It can be shown that the density function (13) has maximum value $exp({\sum}_{i=1}^{b}{d}_{i})$ at ${\mathit{X}}_{\mathit{m}}=\mathit{U}{\mathit{V}}^{\prime}$, called the modal orientation of the matrix Langevin distribution. The mode is unique if $min\left({d}_{i}\right)>0$. The diagonal matrix $\mathit{D}$ is called concentration as it controls how tight the distribution is in the following sense: the larger ${d}_{i}$, the tighter the distribution is around the corresponding i-th column vector of the modal orientation matrix. For more details about the matrix Langevin distribution, see, for example, Prentice (1982); Chikuse (2003); Khatri and Mardia (1977); and Mardia (1975).

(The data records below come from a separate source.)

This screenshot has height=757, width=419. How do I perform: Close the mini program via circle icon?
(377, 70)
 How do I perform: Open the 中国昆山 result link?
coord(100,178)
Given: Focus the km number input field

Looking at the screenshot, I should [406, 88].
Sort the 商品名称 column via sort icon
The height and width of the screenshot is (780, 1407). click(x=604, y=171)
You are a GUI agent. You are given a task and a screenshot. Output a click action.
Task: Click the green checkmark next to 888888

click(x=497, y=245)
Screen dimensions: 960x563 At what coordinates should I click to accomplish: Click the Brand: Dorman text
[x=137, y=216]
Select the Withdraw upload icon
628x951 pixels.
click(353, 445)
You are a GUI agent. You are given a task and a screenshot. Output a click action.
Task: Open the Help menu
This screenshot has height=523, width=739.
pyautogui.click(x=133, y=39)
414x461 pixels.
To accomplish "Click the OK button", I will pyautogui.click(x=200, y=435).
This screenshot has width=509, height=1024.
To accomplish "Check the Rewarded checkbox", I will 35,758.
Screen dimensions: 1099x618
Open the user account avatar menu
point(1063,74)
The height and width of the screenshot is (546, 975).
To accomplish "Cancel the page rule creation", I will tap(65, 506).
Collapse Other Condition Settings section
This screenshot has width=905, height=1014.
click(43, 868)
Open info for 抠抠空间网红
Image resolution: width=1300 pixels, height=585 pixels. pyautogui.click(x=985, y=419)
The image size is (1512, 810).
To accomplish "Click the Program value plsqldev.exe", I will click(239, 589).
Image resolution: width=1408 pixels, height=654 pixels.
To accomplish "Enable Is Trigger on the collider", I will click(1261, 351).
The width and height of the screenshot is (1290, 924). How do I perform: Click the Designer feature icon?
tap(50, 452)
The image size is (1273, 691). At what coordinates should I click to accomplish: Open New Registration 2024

The density function (13) is rotationally symmetric around ${\mathit{X}}_{\mathit{m}}$, in the sense that the density at ${\mathit{H}}_{\mathbf{1}}\mathit{X}{\mathit{H}}_{\mathbf{2}}^{\prime}$ is the same as that at $\mathit{X}$ for all orthogonal matrices ${\mathit{H}}_{\mathbf{1}}$ (of dimension $a\times a$) and ${\mathit{H}}_{\mathbf{2}}$ (of dimension $b\times b$) such that ${\mathit{H}}_{\mathbf{1}}\mathit{U}=\mathit{U}$ and ${\mathit{H}}_{\mathbf{2}}\mathit{V}=\mathit{V}$ (hence ${\mathit{H}}_{\mathbf{1}}{\mathit{X}}_{m}{\mathit{H}}_{\mathbf{2}}^{\prime}={\mathit{X}}_{m}$).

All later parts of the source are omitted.